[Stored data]
^^^^
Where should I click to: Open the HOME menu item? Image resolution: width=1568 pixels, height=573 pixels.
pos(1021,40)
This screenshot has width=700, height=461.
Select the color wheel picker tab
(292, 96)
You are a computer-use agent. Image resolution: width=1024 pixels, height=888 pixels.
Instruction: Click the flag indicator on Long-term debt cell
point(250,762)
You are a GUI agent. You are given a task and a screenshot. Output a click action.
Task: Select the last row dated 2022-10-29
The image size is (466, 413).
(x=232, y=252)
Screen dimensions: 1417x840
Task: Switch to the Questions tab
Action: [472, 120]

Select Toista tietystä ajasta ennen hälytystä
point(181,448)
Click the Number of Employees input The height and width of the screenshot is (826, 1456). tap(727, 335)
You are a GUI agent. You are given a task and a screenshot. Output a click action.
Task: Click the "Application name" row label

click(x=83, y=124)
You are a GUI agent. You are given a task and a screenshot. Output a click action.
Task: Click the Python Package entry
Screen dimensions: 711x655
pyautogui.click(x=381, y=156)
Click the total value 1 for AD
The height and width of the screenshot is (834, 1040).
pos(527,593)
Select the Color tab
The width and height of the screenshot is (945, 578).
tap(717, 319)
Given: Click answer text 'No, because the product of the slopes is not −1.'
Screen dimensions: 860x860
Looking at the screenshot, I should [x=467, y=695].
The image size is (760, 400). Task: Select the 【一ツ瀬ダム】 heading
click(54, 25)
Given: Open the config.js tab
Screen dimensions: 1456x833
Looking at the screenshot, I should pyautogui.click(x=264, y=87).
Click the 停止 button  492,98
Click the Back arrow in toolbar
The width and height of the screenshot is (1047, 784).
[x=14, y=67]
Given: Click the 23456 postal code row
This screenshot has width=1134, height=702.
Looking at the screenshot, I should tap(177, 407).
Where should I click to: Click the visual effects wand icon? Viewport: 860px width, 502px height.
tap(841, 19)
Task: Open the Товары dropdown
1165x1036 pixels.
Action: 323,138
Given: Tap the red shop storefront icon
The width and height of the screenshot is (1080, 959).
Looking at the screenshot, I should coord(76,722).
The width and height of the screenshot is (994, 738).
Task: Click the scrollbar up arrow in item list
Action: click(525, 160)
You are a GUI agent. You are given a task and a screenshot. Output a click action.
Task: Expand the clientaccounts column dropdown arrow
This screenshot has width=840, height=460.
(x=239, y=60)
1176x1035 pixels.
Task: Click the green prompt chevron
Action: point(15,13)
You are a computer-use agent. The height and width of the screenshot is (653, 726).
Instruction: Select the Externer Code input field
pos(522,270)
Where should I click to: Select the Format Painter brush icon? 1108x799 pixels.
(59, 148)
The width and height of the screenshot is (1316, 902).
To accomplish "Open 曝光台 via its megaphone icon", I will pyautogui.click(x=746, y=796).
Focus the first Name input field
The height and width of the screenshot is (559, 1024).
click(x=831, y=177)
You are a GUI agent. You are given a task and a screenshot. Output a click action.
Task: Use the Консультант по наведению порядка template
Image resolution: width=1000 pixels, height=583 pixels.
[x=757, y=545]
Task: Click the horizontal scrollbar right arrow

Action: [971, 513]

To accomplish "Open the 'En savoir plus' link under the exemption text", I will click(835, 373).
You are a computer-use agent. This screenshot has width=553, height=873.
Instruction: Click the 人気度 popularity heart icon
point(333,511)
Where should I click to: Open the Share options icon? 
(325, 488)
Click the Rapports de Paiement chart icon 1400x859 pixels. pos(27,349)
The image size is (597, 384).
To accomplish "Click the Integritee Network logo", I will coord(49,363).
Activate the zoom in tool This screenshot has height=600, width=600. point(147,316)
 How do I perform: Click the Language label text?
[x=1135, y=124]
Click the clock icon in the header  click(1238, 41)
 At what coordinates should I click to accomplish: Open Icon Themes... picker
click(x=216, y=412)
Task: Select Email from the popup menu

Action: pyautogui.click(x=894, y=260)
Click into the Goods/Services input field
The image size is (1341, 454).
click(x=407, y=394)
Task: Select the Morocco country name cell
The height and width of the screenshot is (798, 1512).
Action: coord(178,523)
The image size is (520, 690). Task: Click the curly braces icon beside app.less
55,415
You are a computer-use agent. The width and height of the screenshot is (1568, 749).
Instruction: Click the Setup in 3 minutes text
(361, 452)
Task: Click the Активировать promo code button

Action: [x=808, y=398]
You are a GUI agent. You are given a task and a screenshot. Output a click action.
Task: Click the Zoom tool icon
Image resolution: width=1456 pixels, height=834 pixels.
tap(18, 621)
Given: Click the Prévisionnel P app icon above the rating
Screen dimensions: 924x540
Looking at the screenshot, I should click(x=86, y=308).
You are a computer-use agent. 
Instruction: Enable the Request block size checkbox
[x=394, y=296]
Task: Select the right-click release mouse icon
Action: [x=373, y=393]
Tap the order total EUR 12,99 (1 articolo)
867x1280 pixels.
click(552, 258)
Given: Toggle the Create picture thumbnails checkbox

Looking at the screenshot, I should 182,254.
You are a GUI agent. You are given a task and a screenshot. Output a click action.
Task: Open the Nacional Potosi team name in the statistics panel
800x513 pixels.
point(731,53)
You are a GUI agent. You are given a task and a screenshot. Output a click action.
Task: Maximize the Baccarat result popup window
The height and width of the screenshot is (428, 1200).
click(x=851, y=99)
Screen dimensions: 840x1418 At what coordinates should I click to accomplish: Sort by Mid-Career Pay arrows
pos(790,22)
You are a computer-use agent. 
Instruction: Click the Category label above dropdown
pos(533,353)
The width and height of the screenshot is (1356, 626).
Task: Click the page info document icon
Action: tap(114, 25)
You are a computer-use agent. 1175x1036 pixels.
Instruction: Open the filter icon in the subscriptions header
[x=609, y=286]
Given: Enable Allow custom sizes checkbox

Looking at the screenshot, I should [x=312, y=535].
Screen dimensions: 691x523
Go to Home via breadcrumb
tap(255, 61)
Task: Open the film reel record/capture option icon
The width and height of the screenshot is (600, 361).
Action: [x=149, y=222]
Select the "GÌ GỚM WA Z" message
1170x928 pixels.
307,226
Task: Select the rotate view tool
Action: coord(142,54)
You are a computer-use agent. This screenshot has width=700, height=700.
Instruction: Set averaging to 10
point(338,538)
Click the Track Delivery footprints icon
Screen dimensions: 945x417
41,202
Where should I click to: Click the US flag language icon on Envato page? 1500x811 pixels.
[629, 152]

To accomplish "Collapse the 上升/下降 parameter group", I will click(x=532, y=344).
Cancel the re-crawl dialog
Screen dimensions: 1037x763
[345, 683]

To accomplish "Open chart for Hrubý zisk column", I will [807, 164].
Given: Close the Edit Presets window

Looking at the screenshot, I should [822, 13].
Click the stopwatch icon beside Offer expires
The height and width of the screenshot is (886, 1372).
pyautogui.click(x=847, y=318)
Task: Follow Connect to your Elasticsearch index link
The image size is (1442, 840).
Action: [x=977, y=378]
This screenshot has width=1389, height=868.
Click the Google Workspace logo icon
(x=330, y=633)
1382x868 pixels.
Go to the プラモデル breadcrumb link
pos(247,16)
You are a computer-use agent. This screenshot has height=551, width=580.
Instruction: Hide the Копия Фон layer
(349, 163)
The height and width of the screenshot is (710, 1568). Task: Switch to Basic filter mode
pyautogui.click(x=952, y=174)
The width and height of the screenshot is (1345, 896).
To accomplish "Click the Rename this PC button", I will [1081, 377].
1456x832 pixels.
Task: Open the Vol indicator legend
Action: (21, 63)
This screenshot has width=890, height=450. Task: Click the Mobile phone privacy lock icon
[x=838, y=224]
^^^^
▸ **Task goal**:
Copy every line of the material above that contains the string "field". Matching is case-sensitive.

▸ **Full solution**:
Instruction: Select the Externer Code input field
Focus the first Name input field
Click into the Goods/Services input field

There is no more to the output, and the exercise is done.